A essa altura, todo mundo já deve ter visto e revisto à exaustão a batida entre os dois pilotos da Mercedes na primeira volta do GP da Espanha do último domingo. Não surpreende: são dois companheiros de equipe da melhor equipe da atualidade, favoritos ao título, que disputaram os últimos dois mundiais entre si, têm suas rusgas e que brigavam pela liderança.
Dias depois, mesmo após os panos quentes jogados pelo time alemão e as declarações forçosamente diplomáticas dos envolvidos, porém, não se parou de discutir de quem teria sido a culpa pelo acidente.
Nem bem os propulsores prateados haviam esfriado e Lewis Hamilton era apontado, num primeiro momento, como responsável.
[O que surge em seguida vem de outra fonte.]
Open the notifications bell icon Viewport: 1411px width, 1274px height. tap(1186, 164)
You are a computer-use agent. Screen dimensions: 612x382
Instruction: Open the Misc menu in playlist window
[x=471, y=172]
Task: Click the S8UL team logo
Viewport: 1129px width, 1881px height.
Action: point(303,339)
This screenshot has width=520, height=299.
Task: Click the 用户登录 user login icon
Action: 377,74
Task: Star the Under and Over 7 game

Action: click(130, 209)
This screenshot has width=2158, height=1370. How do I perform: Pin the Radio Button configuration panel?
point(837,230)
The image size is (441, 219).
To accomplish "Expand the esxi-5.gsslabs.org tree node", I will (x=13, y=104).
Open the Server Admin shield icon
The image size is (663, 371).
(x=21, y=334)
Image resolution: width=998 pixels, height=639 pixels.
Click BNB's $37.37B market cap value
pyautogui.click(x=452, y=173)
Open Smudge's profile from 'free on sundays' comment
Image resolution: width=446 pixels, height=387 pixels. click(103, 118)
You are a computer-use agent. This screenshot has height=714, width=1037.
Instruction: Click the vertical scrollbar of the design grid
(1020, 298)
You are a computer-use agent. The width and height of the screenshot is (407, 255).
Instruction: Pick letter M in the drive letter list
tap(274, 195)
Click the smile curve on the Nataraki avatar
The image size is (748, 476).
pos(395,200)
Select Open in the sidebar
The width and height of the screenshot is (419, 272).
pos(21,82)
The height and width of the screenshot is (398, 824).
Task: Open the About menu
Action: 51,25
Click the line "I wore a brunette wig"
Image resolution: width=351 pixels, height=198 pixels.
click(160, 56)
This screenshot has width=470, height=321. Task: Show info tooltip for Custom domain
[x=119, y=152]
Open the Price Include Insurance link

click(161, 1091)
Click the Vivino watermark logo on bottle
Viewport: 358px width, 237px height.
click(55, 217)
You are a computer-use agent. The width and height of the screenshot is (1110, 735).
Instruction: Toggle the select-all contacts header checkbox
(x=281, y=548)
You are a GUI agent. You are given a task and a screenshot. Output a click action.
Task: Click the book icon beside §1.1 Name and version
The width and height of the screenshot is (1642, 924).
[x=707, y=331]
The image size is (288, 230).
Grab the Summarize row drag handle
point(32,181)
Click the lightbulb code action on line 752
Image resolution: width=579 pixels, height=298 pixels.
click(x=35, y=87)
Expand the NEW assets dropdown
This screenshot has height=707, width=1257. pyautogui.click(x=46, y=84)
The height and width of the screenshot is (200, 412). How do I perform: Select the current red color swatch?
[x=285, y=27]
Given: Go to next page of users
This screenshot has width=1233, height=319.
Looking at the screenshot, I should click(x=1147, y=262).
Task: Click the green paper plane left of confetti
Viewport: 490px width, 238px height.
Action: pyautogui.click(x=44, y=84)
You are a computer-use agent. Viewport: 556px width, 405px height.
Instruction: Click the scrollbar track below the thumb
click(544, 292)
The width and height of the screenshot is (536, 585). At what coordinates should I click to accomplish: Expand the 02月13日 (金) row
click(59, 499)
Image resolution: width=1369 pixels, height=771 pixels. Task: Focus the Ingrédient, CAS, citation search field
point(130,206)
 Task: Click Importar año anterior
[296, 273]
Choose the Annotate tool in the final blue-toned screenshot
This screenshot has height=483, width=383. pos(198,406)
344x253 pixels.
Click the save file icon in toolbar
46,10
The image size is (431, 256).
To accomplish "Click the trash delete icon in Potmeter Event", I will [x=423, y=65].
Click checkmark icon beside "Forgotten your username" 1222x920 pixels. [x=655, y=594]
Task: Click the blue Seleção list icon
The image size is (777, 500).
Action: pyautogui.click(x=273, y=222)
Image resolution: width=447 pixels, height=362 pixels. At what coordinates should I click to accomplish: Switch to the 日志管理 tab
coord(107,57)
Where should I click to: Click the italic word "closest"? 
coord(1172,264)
Como pode um tricampeão mundial que perdeu a ponta na largada (e isso deve tê-lo incomodado) arriscar uma manobra naquele lugar onde ninguém ultrapassa ninguém?
O inglês está emocionalmente desequilibrado, disseram. Está mais preocupado em postar fotos no Instagram do que na própria pilotagem, disseram.
Após muitos replays e uma explicação didática do ex-piloto Anthony Davidson na TV inglesa, uma outra versão veio à tona: no afã da partida, Nico Rosberg se confundiu e usou uma configuração de motor incorreta. Seu carro estava 17 km/h mais lento que o outro carro prateado —uma diferença enorme mesmo para um F-1. Hamilton, viu a luz vermelha acesa na traseira do carro à frente, percebeu que ele tinha problemas, arriscou a manobra e foi fechado. Culpa do alemão, disseram.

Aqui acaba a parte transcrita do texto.